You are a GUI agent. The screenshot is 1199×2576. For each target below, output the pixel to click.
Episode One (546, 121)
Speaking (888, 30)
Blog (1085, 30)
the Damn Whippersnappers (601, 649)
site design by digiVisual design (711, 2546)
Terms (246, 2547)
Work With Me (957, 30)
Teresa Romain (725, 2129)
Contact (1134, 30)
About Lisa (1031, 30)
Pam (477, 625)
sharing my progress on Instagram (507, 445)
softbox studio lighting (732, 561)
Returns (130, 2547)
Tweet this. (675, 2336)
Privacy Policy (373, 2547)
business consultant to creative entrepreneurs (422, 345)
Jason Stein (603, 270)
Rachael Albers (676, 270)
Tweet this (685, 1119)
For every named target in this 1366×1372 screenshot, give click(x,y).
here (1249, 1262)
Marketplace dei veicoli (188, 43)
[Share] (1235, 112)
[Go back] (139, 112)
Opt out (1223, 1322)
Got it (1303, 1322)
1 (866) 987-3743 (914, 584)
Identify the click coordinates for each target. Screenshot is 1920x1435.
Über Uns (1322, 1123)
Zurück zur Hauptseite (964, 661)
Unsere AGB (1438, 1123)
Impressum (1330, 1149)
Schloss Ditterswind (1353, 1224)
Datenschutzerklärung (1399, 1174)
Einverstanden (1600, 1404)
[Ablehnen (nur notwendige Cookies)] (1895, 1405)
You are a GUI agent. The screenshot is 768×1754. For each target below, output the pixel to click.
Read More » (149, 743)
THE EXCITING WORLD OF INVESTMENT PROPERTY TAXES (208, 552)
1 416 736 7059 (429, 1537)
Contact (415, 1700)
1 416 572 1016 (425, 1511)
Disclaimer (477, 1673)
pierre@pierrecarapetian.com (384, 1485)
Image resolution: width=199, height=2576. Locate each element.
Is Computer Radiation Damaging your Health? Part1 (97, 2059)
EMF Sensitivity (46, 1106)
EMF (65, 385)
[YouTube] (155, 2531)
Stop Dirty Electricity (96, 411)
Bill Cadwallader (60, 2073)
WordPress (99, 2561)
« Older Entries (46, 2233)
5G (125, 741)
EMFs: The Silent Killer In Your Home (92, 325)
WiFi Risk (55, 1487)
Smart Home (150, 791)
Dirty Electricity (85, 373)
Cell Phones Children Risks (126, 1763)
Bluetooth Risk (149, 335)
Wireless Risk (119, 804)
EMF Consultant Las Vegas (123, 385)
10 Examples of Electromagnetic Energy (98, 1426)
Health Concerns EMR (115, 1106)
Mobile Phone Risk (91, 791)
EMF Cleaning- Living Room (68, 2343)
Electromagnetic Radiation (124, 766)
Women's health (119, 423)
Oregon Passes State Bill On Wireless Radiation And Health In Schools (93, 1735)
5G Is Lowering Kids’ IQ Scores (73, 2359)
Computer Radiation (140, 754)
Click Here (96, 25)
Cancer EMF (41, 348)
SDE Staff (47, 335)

→ GOAL OF THE EXERCISE
Show every line of the listing in which the string "Electricity" can be found.

→ EXERCISE OUTPUT
Stop Dirty Electricity (96, 411)
Dirty Electricity (85, 373)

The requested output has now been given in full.